__Task details__.
In the blog post about adding features to a programming language, what does the ||| operator do?

__Extract provided__.
Friday, August 31, 2012

Making a programming language: Part 3 - adding features

Table of contentsWhole project on github

So now I have a repl that can evaluate stuff like
(2+3)*(7/2-1)
Not much of a programming language - more like a calculator, and not even a good one. Lets add some features!

Constants

Like pi, e and such. I have to change the grammar to match identifiers to.
Now I have
private def factor: Parser[Expression] = number | ("(" ~> expr <~ ")")

And I change that to
private def factor: Parser[Expression] = value | parenExpr 

private def value: Parser[Expression] = number | identifier

private def identifier: Parser[Identifier] = "[a-zA-Z]\\w*".r ^^ {
  s => Identifier(s)
}
and I also added a new token type
case class Identifier(id: String) extends Expression

and enabled this in evaluator
case Identifier(name) => {
  StdLib(name) match {
    case Some(v: Double) => v
  case _ => throw new SemanticError(name + " not found")
  }
}
StdLib is just a map object. I went the python way - variables(and constants) are entries in a global dictionary. Just a decision I made whil implementing this. As I said, I don't have a plan, I don't know what I'm doing and I don't know how stuff is done. How hard can it be?! (Top Gear anyone?)

Exponentiation

Another math feature. It's more of a test for myself to see if I understand grammars. Especially how to make a grammar not left-recursive. Because apparently such grammars don't work with RDP. I turned out I don't understand grammars.
private def exponent: Parser[Expression] = (value | parenExpr) ~ "^" ~ (value | parenExpr) ^^ {
  case a ~ "^" ~ b => Exponent(a,b)
}

private def factor: Parser[Expression] = (value ||| exponent) | parenExpr

The ||| operator is an ugly hack. It tries both sides and returns the longer match. By the time I was writing this I didn't know that order is importat. If I just wrote exponent | value it would have worked, because expoenent would match a value anyway and then failed on missing ^.

Token and evaluation(uses math.pow) for this are quite trivial.

Function calls

case class ExpList(lst: List[Expression]) extends Expression
case class FunctionCall(name: Identifier, args: ExpList) extends Expression
Simple: function call is a name and list of expressions to evaluate for arguments(wrapped because even an expression list is an expression):

Parser:
private def arglist: Parser[ExpList] = "(" ~> list <~ ")"

private def functionCall: Parser[FunctionCall] = identifier ~ arglist ^^ {
  case id ~ args => FunctionCall(id, args)
}

private def value: Parser[Expression] = number | (identifier ||| functionCall)
Again, I was having trouble - parser just didn't work and resorted to |||. functionCall should come before identifier.

__Data extract__.

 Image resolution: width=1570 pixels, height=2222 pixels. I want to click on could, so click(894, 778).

* * *

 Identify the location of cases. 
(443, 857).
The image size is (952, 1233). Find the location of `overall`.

__Answer to this exercise__.
It tries both sides and returns the longer match.